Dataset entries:
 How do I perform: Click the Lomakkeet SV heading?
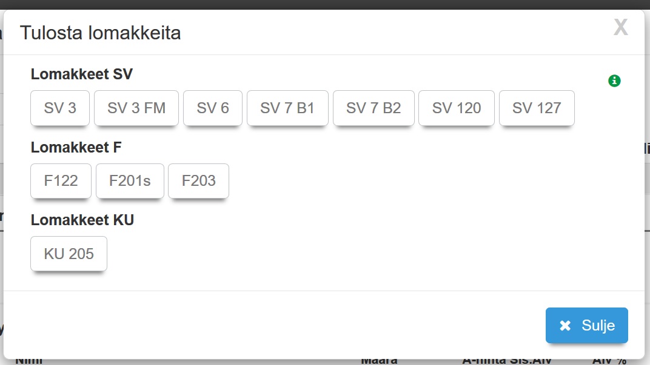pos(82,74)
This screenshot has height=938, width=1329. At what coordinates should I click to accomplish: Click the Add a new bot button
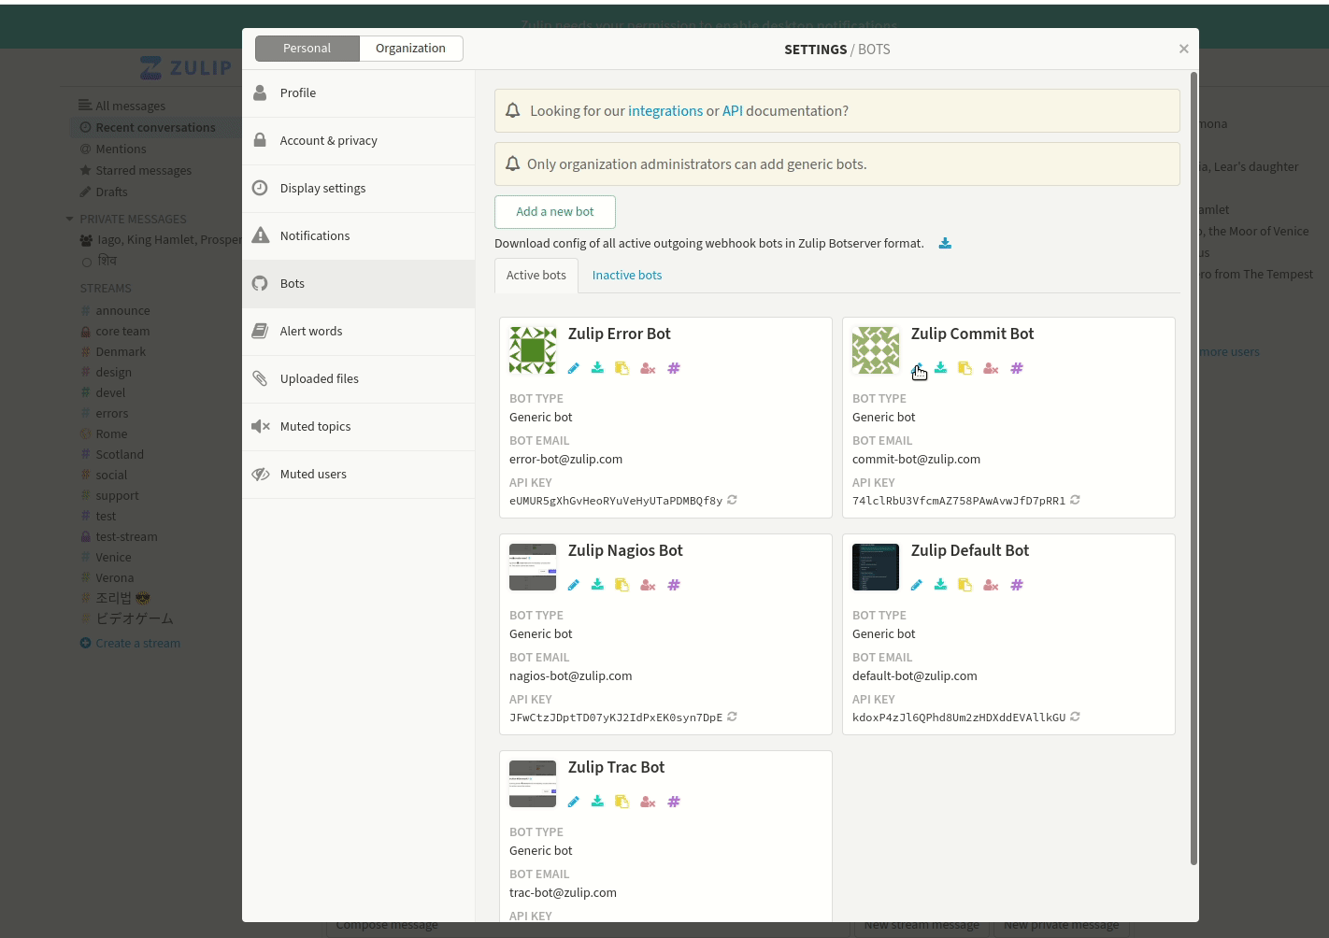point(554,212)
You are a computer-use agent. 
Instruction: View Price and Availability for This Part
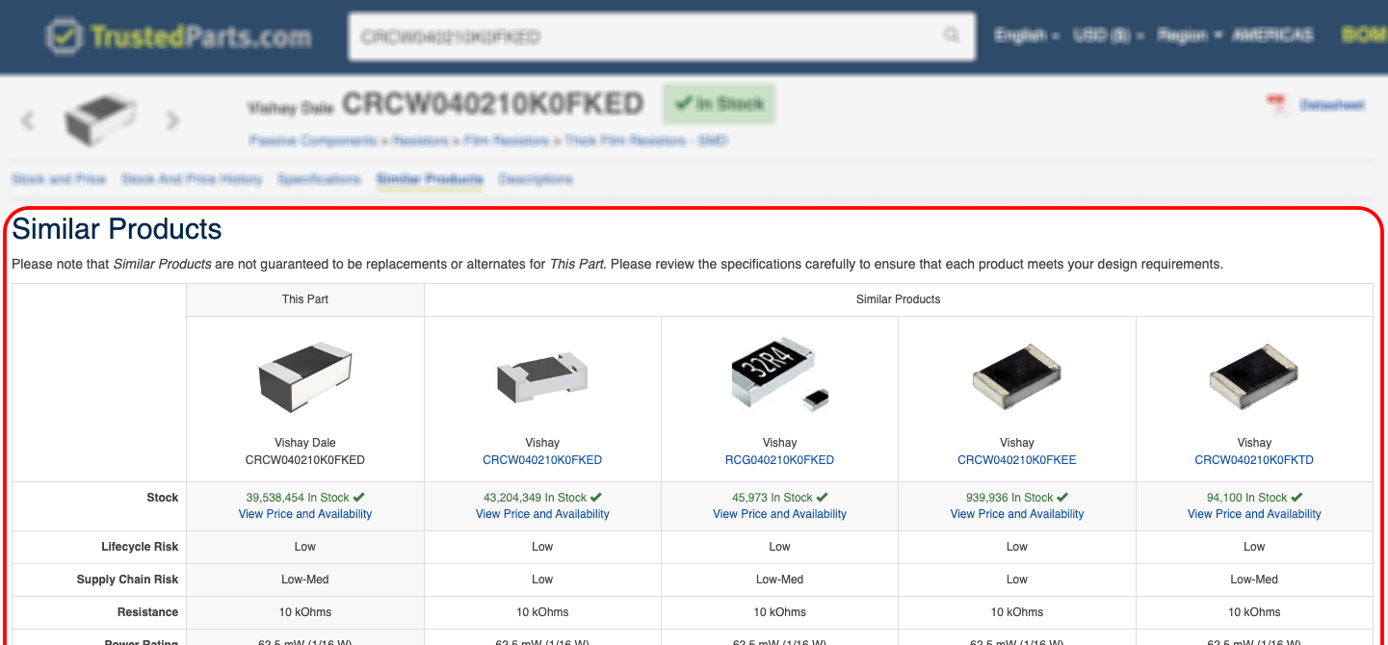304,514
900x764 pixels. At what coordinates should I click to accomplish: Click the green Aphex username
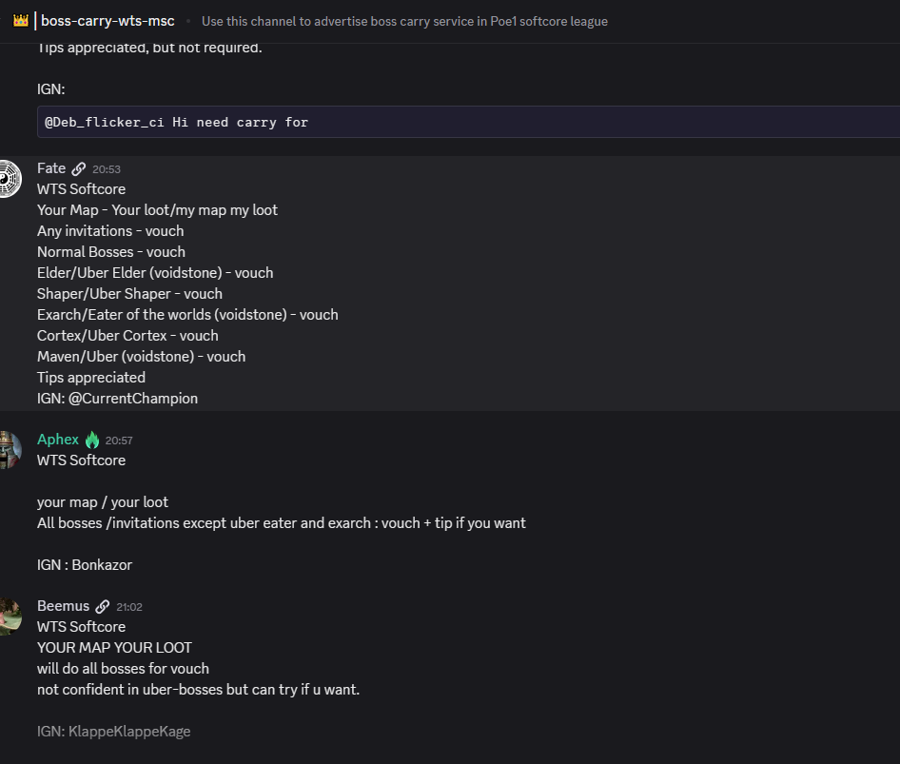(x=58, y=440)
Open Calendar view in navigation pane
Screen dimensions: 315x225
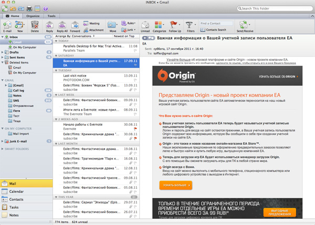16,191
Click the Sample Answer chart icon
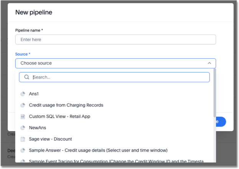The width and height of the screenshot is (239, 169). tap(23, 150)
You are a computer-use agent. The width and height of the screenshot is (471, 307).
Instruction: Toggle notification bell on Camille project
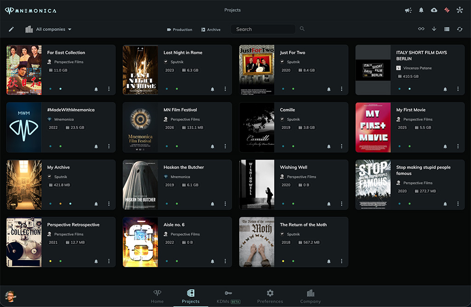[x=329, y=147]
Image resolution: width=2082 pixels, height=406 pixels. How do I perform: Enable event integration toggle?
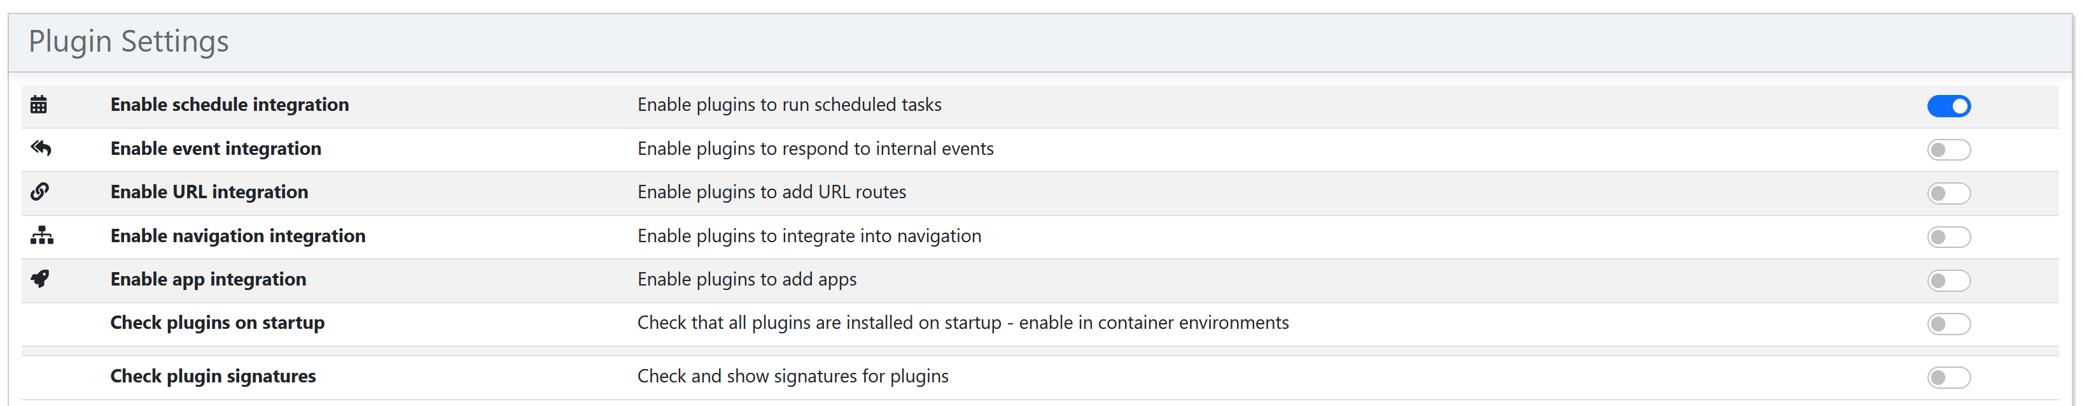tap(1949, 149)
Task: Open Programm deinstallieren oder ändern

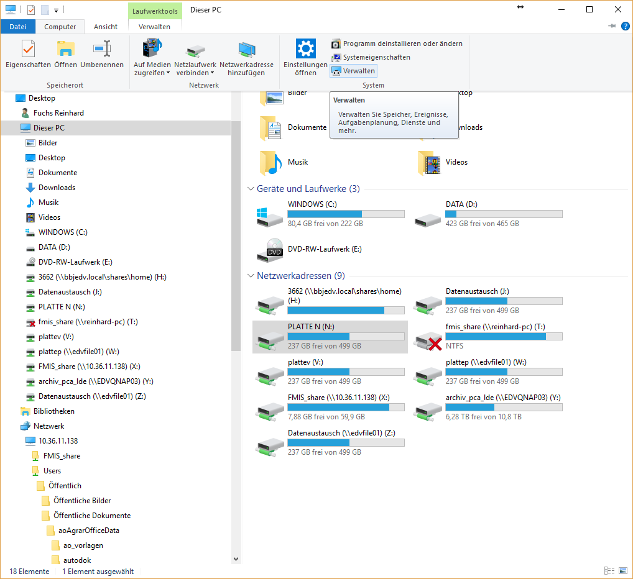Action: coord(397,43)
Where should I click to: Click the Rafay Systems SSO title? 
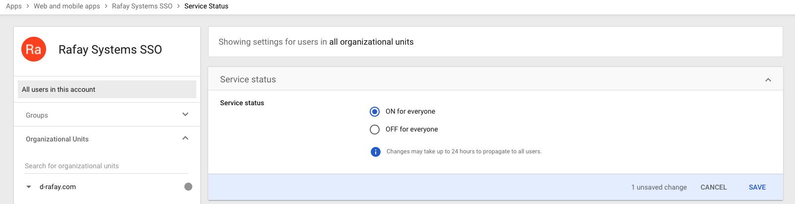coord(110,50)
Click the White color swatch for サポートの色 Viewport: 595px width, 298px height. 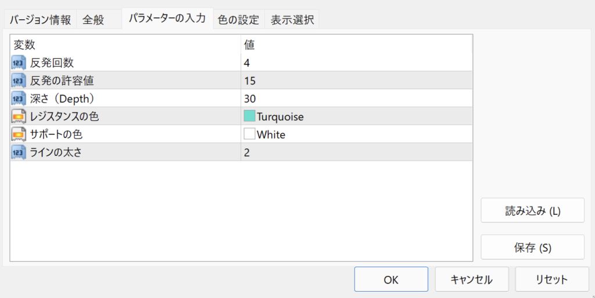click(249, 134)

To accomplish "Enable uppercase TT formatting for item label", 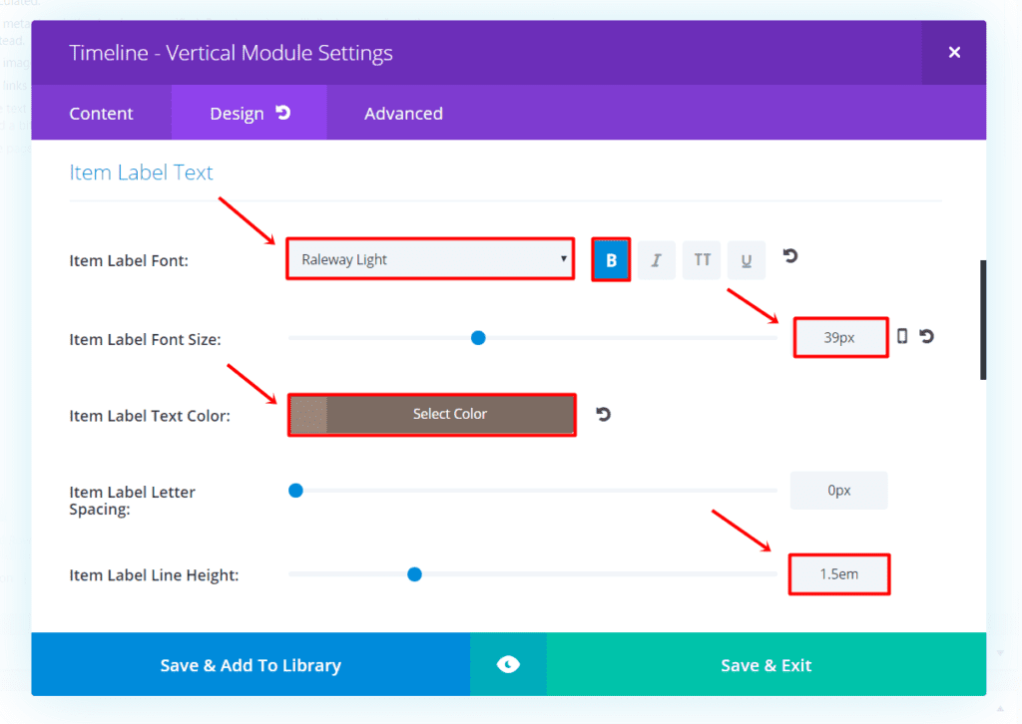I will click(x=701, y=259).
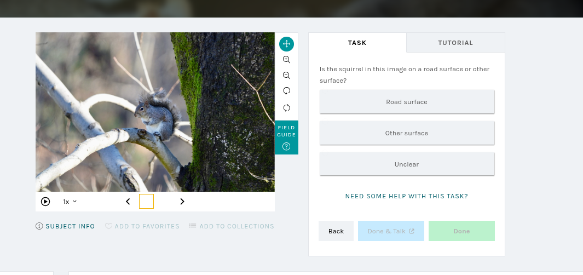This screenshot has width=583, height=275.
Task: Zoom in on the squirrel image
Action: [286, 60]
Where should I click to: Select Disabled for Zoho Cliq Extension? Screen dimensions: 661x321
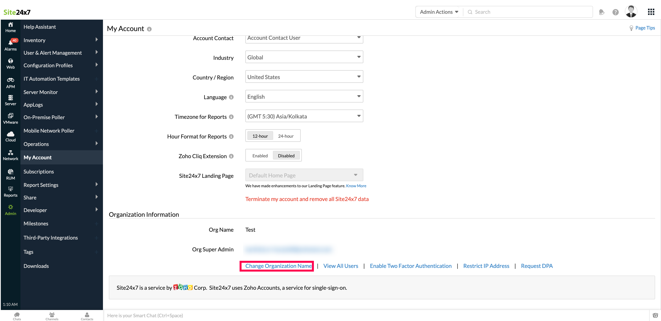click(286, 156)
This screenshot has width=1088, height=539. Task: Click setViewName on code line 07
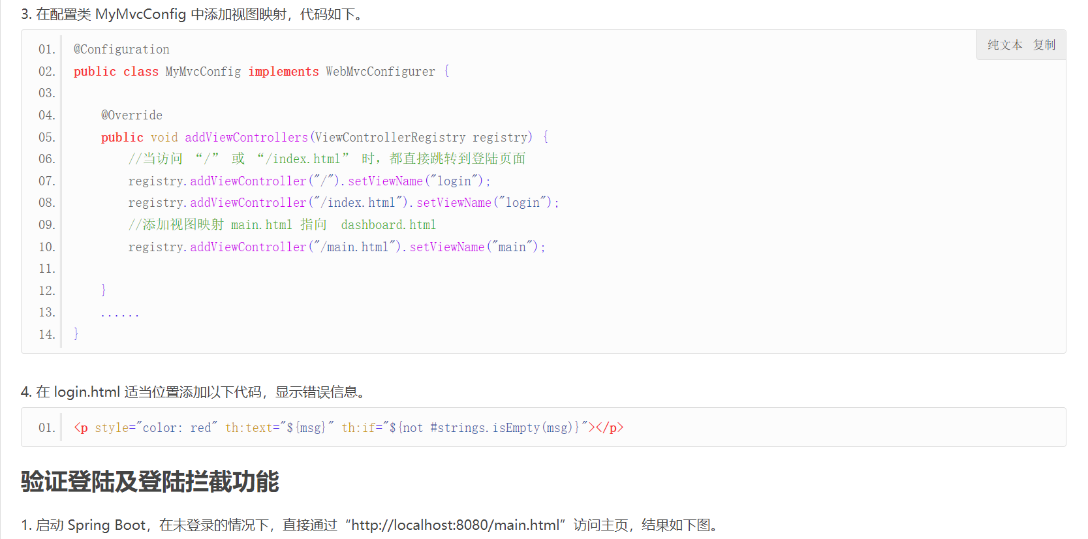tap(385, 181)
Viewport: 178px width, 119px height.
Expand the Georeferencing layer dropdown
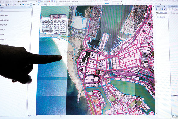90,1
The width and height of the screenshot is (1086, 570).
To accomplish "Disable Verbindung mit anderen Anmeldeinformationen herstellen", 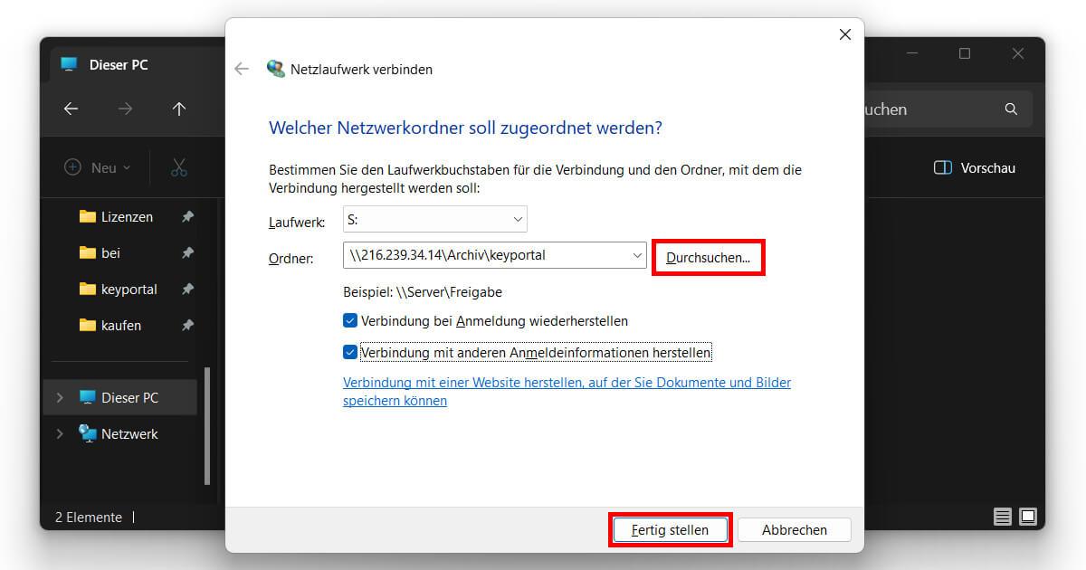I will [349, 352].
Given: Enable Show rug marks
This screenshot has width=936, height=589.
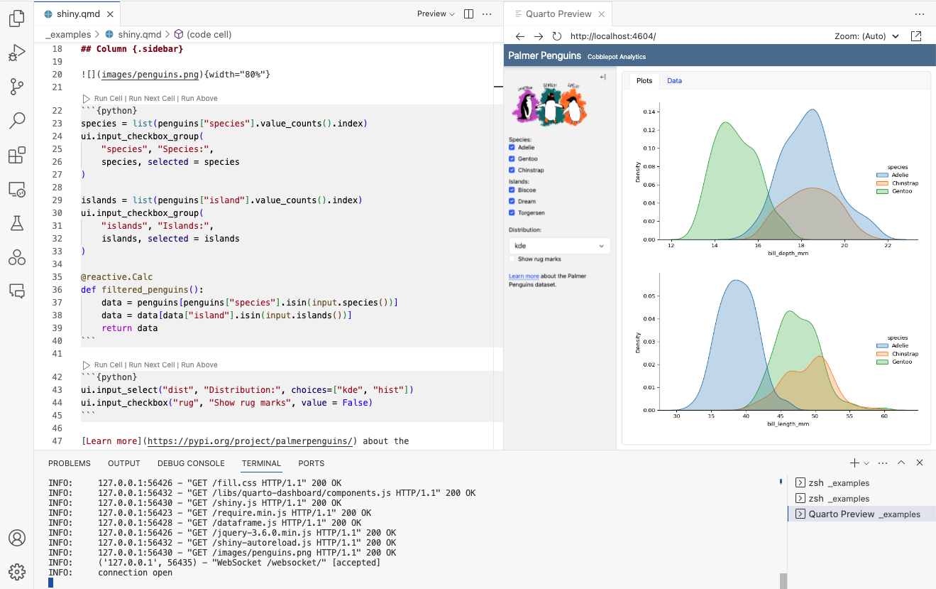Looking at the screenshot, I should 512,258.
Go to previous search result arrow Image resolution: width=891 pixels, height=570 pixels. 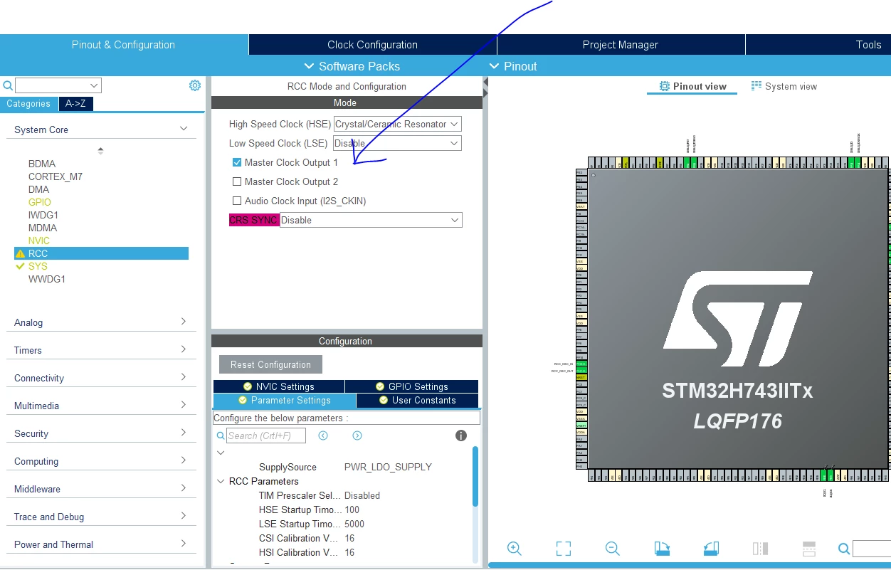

*WORK TO BE COMPLETED*. What you should return is the exact text of every line from the top of the entries through the line with "You are a computer-use agent. The", pictures removed.

*RESULT BELOW*.
 How do I perform: Click the Lomakkeet SV heading?
pos(82,74)
This screenshot has height=938, width=1329. At what coordinates should I click to accomplish: Click the Add a new bot button
point(554,212)
You are a computer-use agent. 
Instruction: View Price and Availability for This Part
304,514
900x764 pixels. At what coordinates should I click to accomplish: Click the green Aphex username
(x=58, y=440)
Open Calendar view in navigation pane
Screen dimensions: 315x225
16,191
Click the Sample Answer chart icon
The width and height of the screenshot is (239, 169). tap(23, 150)
You are a computer-use agent. The width and height of the screenshot is (471, 307).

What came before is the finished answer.